The Department of Health, together with the World Health Organization, and Natasha Goulbourn Foundation, launched Hopeline, a 24/7 suicide prevention hotline, in observance of the National Suicide Prevention Awareness Day on Tuesday.

Hopeline may be reached at (02) 804-4673; 0917-5584673; and 2919 for Globe and TM subscribers.



WHO Country Representative Gundo Weiler said the toll-free hotline, supported by Globe Telecom, is one of the options persons with suicidal thoughts have when in need of support.

"Some people will turn to a trusted family member, other people will turn to health professionals; other people will turn to the hotline and to the crisis line that has been set-up," he said.

"This is why it is important to offer and to create a range of opportunities for people to seek support."

Health Secretary Dr. Paulyn Jean Ubial said anonymous hotlines like these are needed as some individuals are uncomfortable with disclosing these thoughts to friends or loved ones.

"Sometimes, you don't want to confine very sensitive issues to somebody you know because baka ma-chismis ka, it can get around," she explained.
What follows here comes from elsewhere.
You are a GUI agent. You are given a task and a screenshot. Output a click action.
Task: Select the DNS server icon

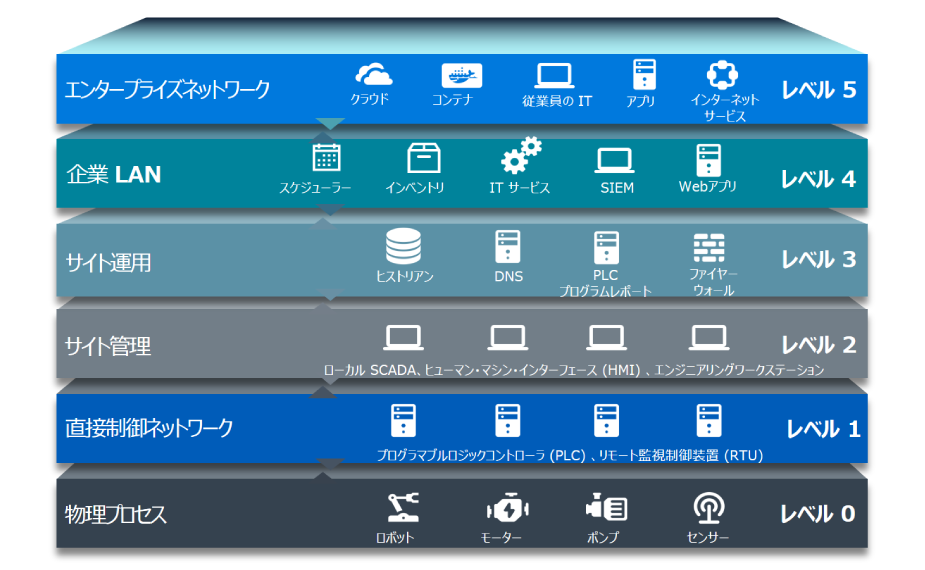(508, 246)

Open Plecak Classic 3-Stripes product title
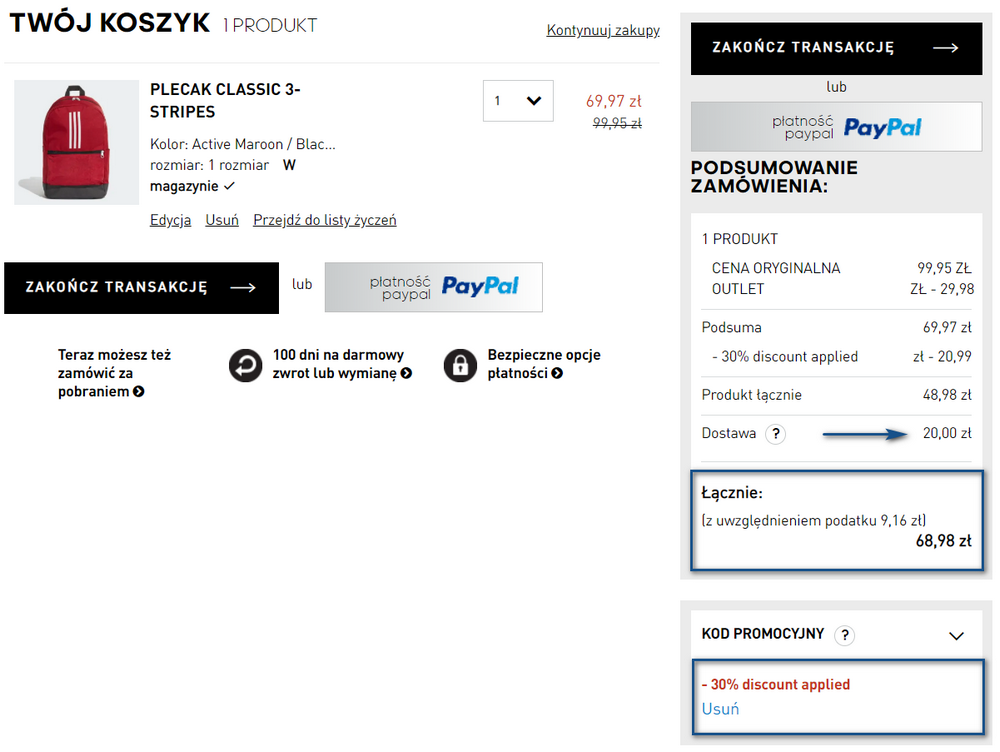(x=225, y=101)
"The Hopeline is really something that has been proven worldwide to be very useful in terms of access or communication for patients with this ideation of suicide so that it's impersonal, it's confidential and it's run by professionals."



Responders for the hotline have been trained by psychologists and psychiatrists to provide aid for callers.

Ubial said, "It's a very intensive training and we also screened them in terms of their mental capacity, in terms of their emotional capacity, and in terms of their educational background."

The focus of Hopeline is in line with the theme of the 2016 World Suicide Prevention Day: Connect, communicate, care.

Weiler explained that there is no single symptom for people developing suicidal thoughts but cited feelings of isolation as the biggest risk for such an event.

Who calls the Hopeline?

The majority of calls made to Hopeline during its test run in Cebu last year also reported relationship problems, parental abuse and/or separation, and problems with gender identity as the top three sources of anxiety from callers.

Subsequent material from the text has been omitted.